Data for review:
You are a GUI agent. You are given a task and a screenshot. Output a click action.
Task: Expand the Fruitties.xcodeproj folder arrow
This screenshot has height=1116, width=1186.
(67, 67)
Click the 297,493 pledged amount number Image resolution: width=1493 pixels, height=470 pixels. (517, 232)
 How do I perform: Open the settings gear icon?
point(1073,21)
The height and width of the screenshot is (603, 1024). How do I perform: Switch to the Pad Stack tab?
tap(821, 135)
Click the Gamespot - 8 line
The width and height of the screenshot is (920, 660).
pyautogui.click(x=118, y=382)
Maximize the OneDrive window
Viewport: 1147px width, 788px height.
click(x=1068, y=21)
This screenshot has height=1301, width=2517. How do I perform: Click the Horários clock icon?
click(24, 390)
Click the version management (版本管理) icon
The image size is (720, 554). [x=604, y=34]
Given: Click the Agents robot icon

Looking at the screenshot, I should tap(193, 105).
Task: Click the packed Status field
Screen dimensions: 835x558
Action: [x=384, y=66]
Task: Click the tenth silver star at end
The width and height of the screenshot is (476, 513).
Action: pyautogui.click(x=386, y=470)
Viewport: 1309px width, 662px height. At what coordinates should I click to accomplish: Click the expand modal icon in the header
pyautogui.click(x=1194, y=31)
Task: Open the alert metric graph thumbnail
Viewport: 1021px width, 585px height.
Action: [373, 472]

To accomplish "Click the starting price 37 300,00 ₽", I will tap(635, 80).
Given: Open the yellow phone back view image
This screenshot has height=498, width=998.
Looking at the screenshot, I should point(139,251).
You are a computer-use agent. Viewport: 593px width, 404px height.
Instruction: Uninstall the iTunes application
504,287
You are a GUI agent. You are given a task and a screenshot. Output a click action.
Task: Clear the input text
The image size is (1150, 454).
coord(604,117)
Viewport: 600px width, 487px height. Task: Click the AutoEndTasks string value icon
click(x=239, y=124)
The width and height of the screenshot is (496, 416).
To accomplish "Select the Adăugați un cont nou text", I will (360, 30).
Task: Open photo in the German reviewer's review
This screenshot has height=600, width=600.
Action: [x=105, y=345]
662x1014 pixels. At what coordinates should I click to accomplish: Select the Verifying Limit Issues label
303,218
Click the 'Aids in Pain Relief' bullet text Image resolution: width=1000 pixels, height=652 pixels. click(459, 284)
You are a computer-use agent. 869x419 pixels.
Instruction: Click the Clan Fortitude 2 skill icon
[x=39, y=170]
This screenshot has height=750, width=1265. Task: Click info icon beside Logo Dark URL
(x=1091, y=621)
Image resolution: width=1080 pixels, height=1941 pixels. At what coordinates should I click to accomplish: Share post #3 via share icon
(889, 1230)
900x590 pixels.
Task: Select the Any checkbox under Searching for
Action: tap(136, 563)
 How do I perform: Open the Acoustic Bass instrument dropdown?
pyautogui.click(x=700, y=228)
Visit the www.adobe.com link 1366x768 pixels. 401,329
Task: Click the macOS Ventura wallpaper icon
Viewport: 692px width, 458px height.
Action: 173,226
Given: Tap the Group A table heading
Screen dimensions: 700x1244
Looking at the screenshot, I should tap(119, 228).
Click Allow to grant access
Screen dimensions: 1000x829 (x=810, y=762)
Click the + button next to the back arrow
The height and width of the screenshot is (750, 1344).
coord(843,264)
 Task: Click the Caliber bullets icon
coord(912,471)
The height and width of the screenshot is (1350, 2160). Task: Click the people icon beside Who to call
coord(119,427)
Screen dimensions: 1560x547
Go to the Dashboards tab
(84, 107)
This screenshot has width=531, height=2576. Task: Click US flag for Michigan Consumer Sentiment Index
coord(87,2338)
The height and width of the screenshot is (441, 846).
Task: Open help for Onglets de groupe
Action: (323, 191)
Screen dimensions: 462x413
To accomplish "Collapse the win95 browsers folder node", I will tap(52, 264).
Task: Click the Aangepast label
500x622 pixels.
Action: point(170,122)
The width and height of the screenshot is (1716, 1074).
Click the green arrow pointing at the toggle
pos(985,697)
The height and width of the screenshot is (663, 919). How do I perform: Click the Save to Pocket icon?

Required action: Taking the records above as input, show every line in which the word "text" is present.

Answer to this problem:
Task: Clear the input text
To accomplish "Select the Adăugați un cont nou text", I will (360, 30).
Click the 'Aids in Pain Relief' bullet text Image resolution: width=1000 pixels, height=652 pixels. click(459, 284)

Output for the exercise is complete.